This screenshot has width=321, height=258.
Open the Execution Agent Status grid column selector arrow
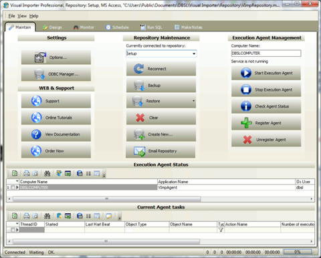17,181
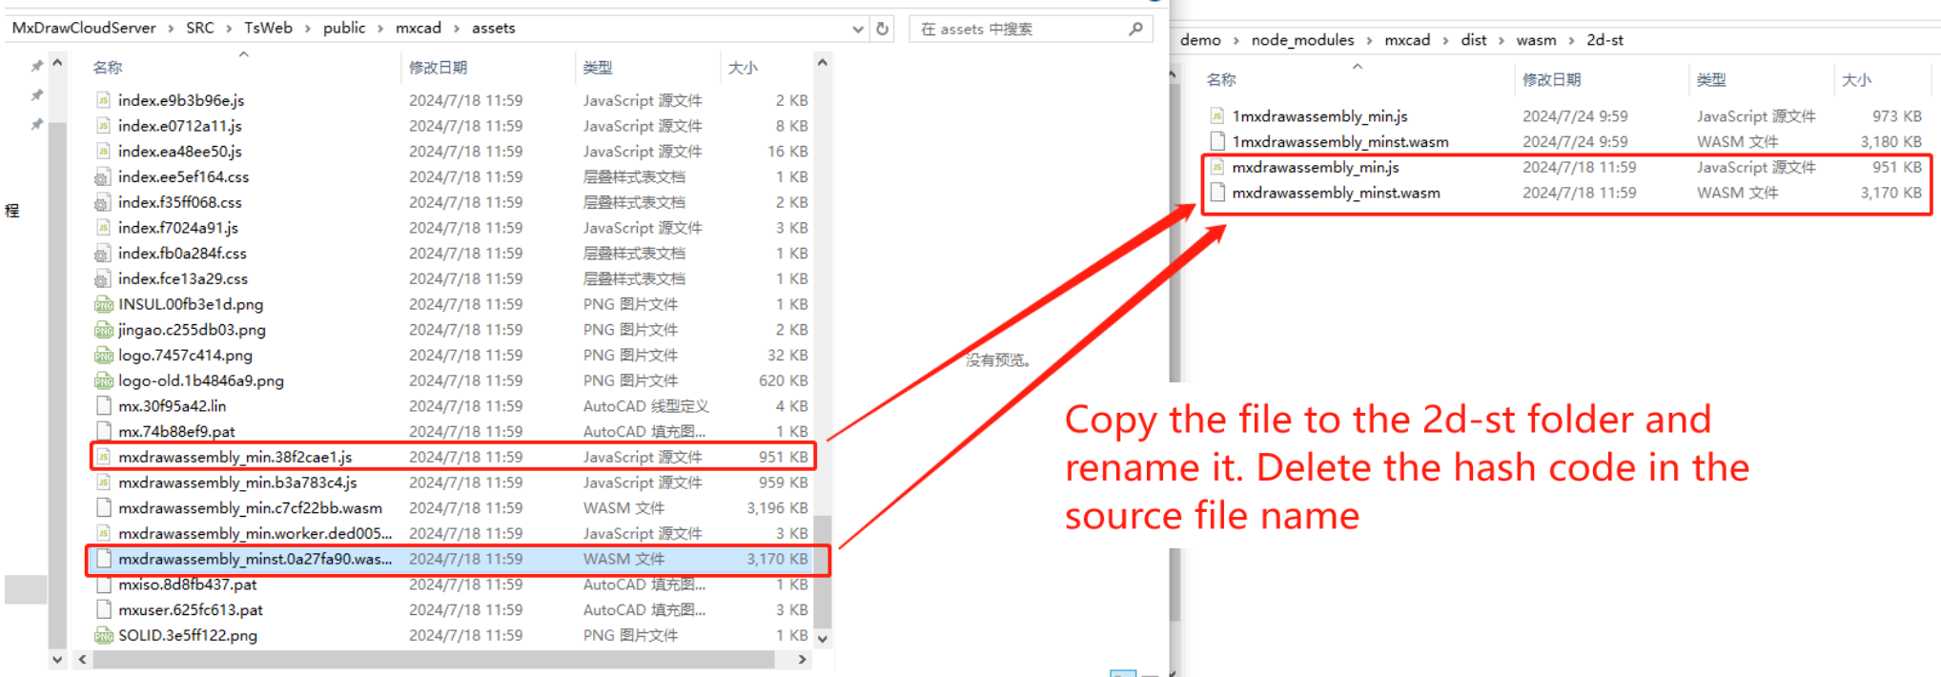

-*-*-

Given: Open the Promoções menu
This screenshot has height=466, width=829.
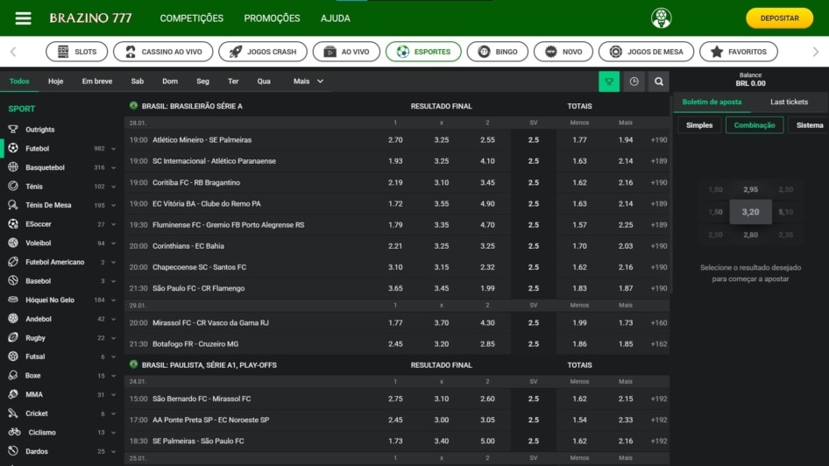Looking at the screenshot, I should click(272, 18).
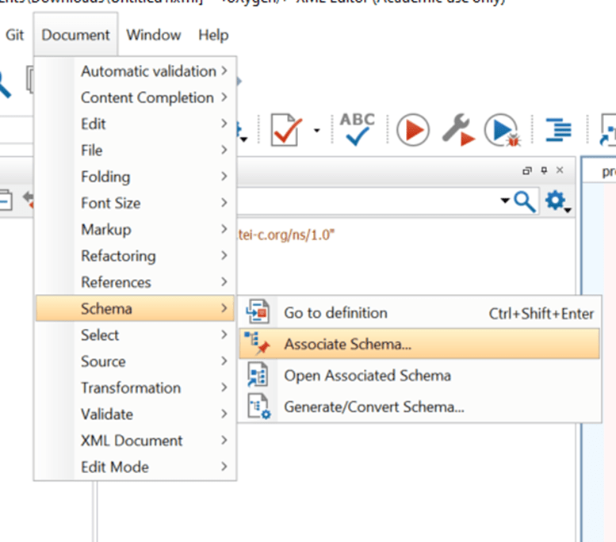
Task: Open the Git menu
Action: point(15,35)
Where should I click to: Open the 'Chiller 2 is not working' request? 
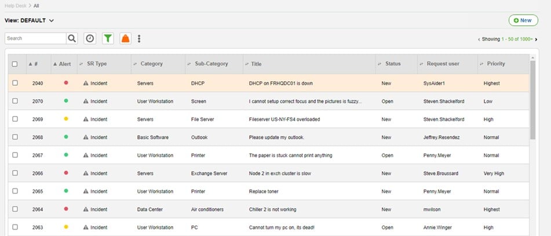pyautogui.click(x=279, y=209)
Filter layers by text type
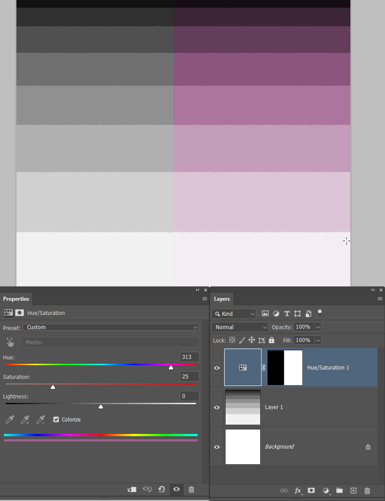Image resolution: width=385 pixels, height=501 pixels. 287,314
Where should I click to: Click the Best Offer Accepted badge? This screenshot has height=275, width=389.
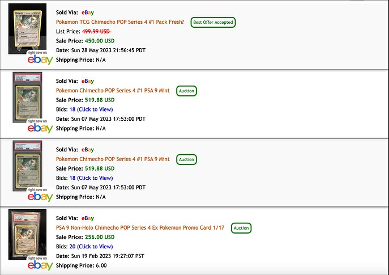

-*-*-

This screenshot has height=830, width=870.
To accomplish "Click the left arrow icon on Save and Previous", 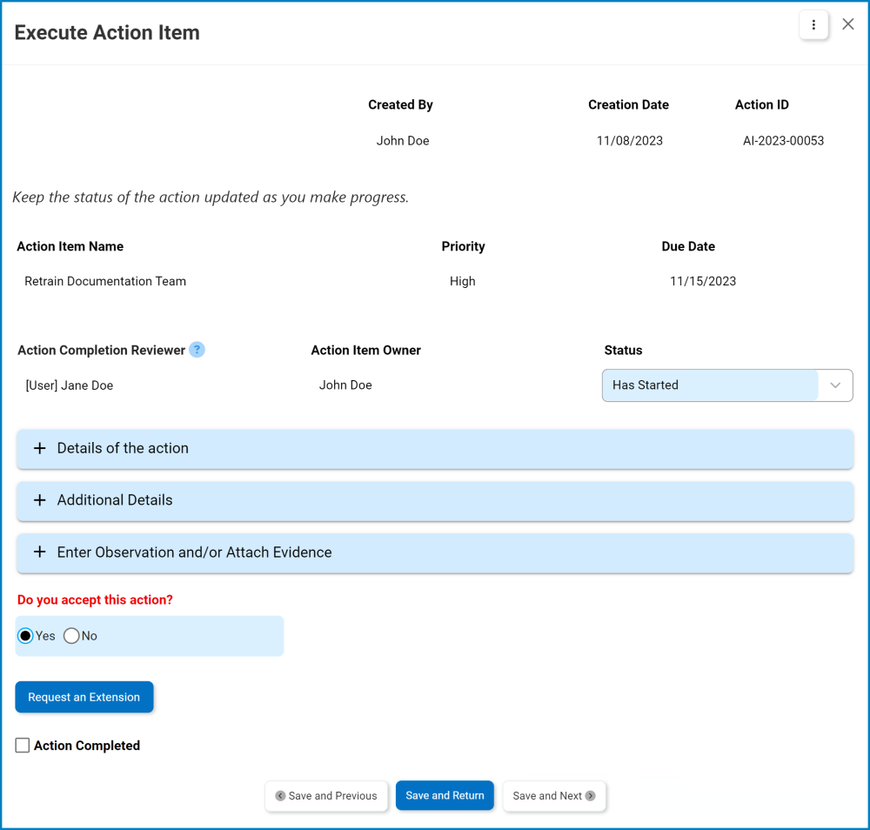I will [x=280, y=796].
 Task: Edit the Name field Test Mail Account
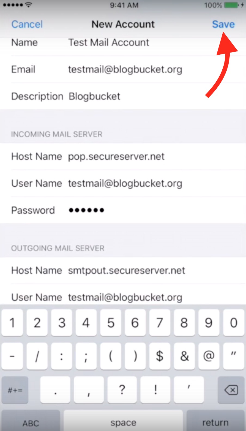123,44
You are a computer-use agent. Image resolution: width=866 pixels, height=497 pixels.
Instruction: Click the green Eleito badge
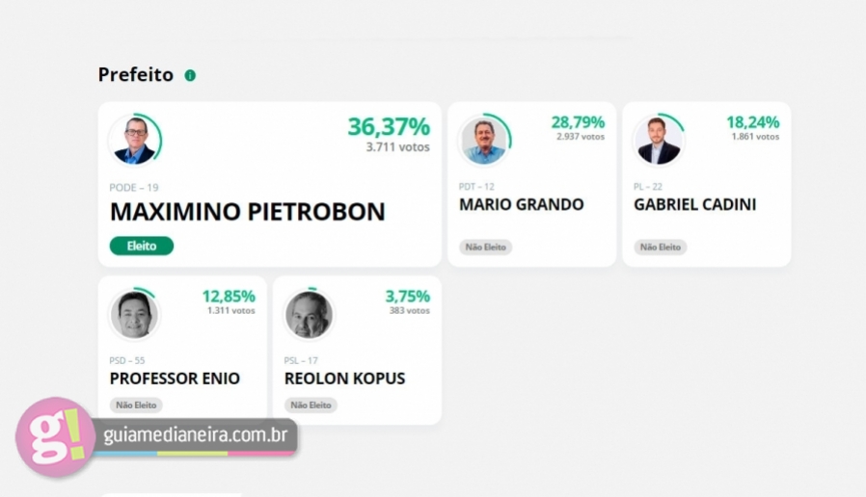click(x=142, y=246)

-*-*-

__Task objective__
Transcribe exactly the lines above, beginning at the one with "Filter layers by text type" and going up to and including the one with "Where should I click to: Click". Pictures do not belong in the copy.

__Solution to this problem__
Filter layers by text type
Image resolution: width=385 pixels, height=501 pixels. 287,314
Where should I click to: Click the Best Offer Accepted badge? This screenshot has height=275, width=389.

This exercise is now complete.